## [The task]
The records below must be repeated exactly, but without their pictures.

** Given records follows **

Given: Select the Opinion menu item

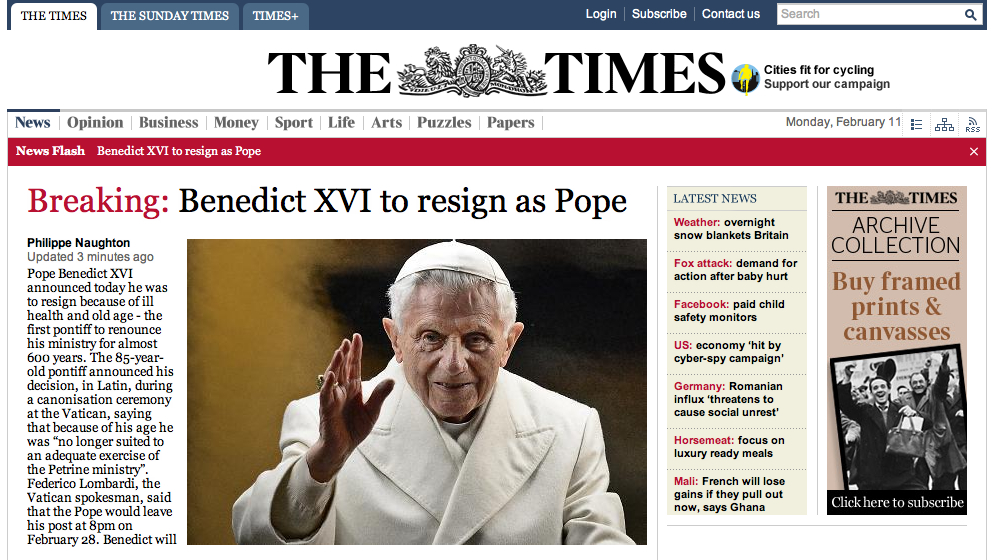Looking at the screenshot, I should 95,122.
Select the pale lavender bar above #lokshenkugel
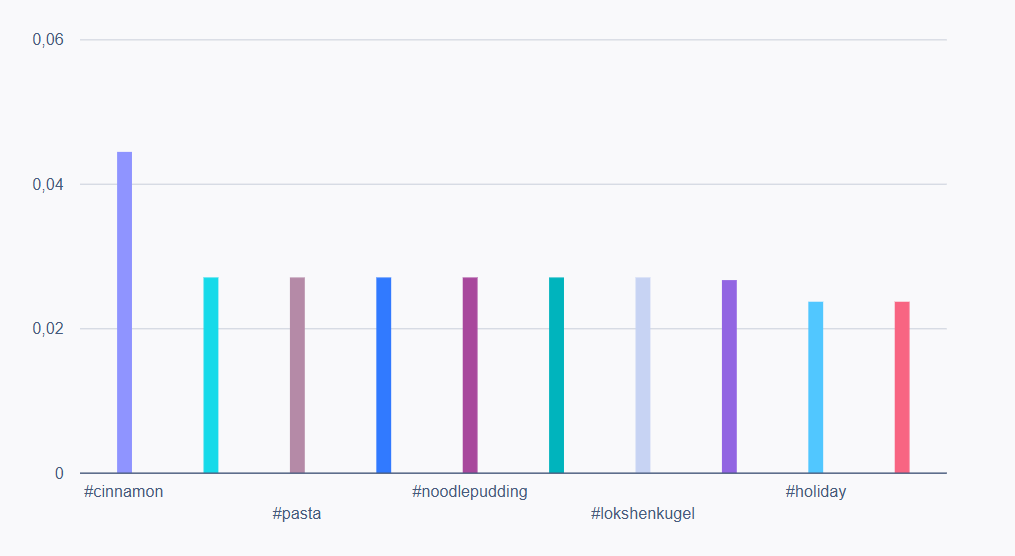This screenshot has height=556, width=1015. coord(643,375)
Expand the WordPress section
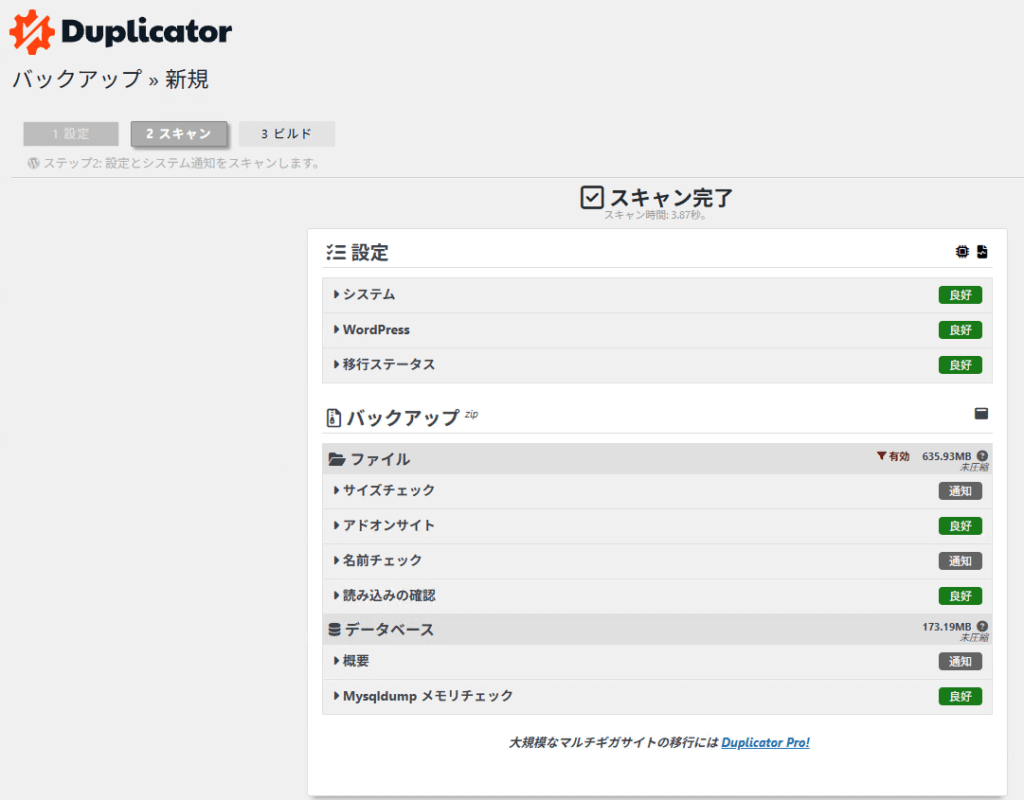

** End of Given records **

## [Solution to this task]
Given: Select the Opinion menu item

Looking at the screenshot, I should 95,122.
Select the pale lavender bar above #lokshenkugel
This screenshot has height=556, width=1015. coord(643,375)
Expand the WordPress section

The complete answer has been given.